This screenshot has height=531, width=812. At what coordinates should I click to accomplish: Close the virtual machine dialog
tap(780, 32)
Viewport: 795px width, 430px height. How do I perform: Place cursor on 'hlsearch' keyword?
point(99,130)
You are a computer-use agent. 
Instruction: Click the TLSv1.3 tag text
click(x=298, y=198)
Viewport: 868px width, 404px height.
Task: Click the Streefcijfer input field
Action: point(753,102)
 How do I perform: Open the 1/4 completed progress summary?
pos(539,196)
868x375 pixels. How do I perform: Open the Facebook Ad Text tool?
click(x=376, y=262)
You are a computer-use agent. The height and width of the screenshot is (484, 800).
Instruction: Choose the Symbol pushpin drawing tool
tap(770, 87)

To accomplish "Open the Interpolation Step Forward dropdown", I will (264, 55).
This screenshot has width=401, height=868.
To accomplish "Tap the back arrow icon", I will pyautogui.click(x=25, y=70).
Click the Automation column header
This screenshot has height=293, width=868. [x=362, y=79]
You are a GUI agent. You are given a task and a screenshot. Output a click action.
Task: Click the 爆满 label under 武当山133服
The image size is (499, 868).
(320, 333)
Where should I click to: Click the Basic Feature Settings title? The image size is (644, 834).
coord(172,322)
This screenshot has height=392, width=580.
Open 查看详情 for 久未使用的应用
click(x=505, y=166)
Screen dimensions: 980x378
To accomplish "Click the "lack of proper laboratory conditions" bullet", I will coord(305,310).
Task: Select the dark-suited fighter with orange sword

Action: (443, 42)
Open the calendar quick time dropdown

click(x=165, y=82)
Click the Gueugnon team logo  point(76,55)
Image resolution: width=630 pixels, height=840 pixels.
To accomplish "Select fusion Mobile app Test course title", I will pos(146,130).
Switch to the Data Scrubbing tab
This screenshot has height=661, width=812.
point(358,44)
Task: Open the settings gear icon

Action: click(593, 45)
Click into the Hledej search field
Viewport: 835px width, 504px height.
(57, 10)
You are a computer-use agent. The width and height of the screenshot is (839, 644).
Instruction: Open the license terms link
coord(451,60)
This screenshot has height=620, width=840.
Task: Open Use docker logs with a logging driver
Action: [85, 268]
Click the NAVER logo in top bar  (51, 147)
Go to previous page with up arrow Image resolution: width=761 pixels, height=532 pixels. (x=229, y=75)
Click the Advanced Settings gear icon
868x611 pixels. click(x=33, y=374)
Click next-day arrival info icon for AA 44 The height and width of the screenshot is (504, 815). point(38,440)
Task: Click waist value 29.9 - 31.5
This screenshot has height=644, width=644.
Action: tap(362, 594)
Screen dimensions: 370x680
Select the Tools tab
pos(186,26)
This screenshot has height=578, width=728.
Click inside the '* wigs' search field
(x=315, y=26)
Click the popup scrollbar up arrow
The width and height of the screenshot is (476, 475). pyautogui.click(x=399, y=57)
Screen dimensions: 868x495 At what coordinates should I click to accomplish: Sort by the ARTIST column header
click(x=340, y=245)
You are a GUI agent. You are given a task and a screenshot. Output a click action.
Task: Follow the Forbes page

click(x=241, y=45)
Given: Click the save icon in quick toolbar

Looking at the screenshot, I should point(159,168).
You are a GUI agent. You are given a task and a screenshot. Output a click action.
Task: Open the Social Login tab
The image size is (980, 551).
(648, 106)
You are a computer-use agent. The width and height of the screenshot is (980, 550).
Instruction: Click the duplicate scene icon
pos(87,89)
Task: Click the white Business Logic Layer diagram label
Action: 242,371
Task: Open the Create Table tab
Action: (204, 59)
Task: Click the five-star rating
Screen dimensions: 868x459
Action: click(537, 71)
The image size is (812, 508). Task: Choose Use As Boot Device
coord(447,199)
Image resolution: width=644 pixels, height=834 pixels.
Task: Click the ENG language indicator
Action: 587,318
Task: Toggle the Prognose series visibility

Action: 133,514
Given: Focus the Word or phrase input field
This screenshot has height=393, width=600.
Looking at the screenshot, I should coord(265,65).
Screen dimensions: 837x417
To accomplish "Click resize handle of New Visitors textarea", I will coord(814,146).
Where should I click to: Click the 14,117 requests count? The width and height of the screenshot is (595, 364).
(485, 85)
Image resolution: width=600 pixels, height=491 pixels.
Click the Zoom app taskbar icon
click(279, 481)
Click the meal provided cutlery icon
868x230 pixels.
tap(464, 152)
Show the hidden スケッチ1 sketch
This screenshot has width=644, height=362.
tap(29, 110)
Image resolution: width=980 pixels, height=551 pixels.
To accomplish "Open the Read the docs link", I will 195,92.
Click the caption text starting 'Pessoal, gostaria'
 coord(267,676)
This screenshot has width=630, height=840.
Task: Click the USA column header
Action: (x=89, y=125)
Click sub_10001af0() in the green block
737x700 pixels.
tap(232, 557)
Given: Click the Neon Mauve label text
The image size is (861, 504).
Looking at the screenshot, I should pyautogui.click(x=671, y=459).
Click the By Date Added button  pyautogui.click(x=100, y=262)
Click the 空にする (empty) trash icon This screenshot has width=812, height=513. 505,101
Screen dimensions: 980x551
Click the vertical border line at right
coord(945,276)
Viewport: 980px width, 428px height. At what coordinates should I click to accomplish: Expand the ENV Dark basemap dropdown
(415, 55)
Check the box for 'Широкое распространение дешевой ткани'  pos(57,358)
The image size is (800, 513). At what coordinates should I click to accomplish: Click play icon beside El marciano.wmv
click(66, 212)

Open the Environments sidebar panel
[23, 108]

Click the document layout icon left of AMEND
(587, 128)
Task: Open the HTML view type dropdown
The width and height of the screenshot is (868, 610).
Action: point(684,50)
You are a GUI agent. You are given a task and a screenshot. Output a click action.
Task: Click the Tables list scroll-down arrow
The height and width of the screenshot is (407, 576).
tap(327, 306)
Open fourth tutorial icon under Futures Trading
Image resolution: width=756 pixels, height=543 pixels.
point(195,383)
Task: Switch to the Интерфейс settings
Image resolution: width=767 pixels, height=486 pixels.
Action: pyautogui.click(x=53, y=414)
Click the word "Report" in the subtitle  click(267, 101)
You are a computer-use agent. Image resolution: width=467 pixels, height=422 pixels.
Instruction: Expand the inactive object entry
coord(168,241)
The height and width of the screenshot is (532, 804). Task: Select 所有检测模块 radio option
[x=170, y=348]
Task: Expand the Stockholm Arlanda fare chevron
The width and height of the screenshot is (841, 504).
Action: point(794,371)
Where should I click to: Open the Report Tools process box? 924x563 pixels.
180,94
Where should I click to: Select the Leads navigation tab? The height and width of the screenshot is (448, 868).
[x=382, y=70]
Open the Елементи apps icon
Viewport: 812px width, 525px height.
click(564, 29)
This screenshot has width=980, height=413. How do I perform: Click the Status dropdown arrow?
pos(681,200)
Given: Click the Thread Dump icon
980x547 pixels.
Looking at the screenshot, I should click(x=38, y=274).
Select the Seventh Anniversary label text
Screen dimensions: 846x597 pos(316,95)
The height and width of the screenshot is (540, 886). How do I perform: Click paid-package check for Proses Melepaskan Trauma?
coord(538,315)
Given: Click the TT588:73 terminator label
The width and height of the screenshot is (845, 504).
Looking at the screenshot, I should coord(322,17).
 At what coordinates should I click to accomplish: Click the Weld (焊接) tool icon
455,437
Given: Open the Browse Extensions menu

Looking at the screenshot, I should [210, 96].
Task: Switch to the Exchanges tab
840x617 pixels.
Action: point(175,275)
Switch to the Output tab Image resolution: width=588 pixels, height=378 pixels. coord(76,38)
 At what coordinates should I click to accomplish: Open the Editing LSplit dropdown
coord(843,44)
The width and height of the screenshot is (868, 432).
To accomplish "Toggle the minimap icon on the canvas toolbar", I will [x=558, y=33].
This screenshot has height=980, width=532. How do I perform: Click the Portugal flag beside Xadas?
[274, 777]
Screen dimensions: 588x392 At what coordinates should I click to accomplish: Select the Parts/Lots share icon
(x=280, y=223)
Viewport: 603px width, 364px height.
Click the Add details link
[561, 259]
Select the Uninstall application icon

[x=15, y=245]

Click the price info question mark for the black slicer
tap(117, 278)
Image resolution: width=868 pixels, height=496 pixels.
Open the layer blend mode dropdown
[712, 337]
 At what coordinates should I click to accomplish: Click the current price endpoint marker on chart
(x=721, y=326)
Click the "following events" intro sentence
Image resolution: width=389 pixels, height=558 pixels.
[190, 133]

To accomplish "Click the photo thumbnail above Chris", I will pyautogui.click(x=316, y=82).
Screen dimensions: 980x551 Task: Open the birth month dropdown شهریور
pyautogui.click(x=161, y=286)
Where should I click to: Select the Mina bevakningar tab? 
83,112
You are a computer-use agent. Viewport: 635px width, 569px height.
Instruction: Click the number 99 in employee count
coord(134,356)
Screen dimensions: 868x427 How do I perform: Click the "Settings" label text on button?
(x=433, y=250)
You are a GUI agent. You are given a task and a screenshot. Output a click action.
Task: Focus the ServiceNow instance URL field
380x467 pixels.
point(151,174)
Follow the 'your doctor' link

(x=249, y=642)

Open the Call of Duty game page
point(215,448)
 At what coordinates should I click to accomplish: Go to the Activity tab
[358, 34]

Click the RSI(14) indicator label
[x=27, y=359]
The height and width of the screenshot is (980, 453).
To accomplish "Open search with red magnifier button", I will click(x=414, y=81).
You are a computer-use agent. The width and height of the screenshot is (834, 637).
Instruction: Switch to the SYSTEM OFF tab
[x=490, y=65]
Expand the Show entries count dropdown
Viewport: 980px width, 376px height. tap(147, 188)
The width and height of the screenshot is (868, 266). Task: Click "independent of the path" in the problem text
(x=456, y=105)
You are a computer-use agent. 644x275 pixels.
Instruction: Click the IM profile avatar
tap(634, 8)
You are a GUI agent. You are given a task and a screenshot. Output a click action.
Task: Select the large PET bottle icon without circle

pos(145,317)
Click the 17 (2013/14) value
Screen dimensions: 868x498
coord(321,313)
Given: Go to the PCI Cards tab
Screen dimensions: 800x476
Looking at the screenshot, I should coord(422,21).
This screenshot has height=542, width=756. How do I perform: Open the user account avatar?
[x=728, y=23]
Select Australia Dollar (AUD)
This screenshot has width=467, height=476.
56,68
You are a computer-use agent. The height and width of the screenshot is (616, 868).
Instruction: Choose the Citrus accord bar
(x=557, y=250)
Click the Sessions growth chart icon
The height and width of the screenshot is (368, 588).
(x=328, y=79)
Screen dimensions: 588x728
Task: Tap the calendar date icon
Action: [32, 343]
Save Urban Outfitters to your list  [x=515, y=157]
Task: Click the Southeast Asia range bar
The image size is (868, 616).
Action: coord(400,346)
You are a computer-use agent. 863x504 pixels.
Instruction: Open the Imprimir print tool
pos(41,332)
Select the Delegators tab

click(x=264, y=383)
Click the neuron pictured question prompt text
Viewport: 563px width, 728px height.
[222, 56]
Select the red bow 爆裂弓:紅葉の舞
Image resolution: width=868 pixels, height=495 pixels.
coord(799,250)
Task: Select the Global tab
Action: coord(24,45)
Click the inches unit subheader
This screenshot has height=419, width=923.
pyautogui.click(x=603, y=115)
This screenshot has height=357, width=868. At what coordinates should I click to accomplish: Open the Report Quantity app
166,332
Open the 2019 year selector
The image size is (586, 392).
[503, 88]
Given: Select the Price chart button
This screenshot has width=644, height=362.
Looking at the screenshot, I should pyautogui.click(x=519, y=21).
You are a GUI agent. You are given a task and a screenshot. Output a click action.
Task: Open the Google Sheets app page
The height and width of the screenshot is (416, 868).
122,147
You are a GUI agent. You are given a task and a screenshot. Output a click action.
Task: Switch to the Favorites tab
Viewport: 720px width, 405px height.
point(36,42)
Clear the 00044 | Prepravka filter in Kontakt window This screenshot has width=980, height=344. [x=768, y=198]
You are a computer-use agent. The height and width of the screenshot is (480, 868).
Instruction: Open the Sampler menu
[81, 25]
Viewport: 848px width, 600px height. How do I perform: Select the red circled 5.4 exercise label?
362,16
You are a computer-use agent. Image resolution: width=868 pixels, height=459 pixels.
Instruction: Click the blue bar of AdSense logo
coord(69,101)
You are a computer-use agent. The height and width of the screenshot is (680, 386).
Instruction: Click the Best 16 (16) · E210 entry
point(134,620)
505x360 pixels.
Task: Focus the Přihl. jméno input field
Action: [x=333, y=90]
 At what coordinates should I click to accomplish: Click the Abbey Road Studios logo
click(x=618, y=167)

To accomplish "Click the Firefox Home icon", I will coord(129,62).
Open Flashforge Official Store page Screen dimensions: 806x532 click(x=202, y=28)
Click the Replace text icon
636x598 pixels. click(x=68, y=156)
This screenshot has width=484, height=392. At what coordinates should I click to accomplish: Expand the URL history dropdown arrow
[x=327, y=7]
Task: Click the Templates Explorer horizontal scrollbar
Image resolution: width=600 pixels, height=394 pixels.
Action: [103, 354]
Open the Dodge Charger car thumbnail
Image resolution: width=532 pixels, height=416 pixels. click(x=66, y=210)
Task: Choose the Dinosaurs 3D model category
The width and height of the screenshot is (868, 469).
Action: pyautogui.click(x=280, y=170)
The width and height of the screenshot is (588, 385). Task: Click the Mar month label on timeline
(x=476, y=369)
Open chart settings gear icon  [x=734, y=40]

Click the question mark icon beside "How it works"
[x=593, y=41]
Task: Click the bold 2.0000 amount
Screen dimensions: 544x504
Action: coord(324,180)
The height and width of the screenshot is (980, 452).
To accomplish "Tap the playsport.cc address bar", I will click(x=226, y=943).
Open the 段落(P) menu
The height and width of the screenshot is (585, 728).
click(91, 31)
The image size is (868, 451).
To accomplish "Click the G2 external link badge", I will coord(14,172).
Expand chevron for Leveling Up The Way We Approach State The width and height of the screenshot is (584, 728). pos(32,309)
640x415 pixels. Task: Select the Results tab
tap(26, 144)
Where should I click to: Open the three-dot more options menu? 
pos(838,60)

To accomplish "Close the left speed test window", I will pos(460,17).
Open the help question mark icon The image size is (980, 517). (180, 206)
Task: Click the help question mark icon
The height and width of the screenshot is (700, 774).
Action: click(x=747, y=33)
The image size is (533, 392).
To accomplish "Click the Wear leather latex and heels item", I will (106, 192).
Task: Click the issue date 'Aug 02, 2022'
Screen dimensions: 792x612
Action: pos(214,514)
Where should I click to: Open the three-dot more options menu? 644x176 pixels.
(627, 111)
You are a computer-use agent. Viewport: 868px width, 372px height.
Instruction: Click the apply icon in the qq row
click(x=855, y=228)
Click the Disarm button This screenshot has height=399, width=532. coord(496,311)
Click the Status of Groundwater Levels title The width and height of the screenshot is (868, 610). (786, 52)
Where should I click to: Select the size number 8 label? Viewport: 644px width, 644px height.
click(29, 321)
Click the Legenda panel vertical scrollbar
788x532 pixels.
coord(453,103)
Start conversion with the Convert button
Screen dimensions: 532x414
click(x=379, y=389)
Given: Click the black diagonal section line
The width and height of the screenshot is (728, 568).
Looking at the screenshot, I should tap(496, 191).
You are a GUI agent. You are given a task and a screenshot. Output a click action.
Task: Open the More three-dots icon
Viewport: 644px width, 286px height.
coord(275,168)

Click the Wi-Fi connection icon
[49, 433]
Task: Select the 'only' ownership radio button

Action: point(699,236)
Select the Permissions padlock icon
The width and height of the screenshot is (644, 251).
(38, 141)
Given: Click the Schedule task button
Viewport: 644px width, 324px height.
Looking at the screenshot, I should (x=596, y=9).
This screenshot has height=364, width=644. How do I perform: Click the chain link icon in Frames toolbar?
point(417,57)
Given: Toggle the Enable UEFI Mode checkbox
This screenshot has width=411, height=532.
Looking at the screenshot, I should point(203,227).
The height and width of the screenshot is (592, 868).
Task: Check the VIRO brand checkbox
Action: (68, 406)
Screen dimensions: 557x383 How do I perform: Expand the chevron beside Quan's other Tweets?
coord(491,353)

Activity = Looking at the entries above, work out how many lines contain the word "help", then reply with only that figure.

Output = 2